Case Study

DATEV EXTF Automation

Law FirmGermany2025

A German tax firm with about fifteen employees spent several person-days per month preparing receipts for DATEV (German tax software standard). We built an OCR and classification pipeline that processes incoming and outgoing receipts automatically, pre-assigns VAT, and produces a clean DATEV EXTF export. Bookkeeping now only reviews exceptions.

Starting situation

Starting situation

The firm serves mid-size clients, including several e-commerce companies with high receipt volumes — hundreds to thousands of receipts per client per month. Preparation ran in the classic way: receipts arrive by email or via the client portal, visual review, manual or semi-automated entry, manual assignment of account and offset account, manual VAT classification, then the DATEV export. Per client, this took one to two work days per month of pure data entry. Across 20 comparable clients the volume added up significantly.

Solution

Solution

We built a pipeline that accepts receipts via email or upload, runs OCR for structured fields (date, receipt number, issuer, gross, net, VAT rate, country), classifies the transaction, and converts it into the DATEV EXTF format.
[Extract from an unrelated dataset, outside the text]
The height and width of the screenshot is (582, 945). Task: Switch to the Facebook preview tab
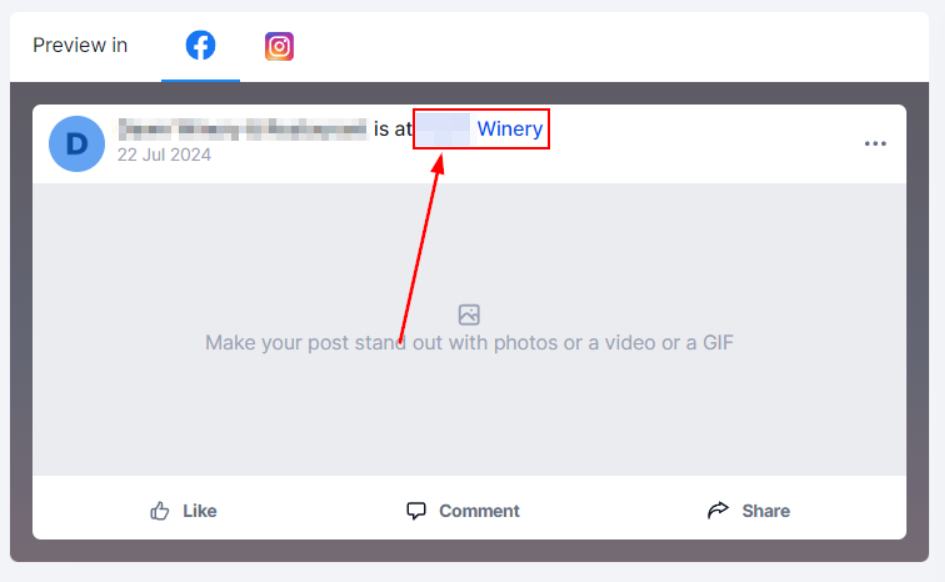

The classification logic was calibrated jointly with the bookkeeper across multiple iterations: which account/offset-account combinations apply to which receipt types, when BU key 240 applies for intra-EU deliveries, how to handle non-EU transactions. OCR uses Claude Vision, classification runs in Langflow, data is held in PostgreSQL on our Hetzner infrastructure in Frankfurt. Optionally, an on-premise variant is available — some of the firm's clients have particularly strict data requirements.

Result

Result

The bulk of receipts now passes through the pipeline automatically. The bookkeeper only reviews flagged exceptions — new receipt types, unusual amounts, missing required fields. Monthly preparation time per client is significantly reduced. The firm reports internally on roughly 70% time savings in the data entry step; this number refers to direct entry work, not the entire monthly close. GDPR-compliant through German hosting, on-premise variant for clients with elevated requirements.

What we learned

What we learned

Three takeaways from this project. First: DATEV EXTF is more mechanical than expected, once the firm's account logic is documented cleanly. We spent almost the entire first week working with the bookkeeper to verbally map out the firm's SKR03 logic — those hours paid off a hundred times over later. Second: OCR is never 100%. The pipeline must be built from the start with the knowledge that exceptions exist, and the workflow must route those exceptions elegantly into human review without creating frustration. Third: the firm's clients react very differently to "AI in bookkeeping". We learned that an on-premise option is not just a technical feature — often it is what a firm needs to keep its more conservative clients.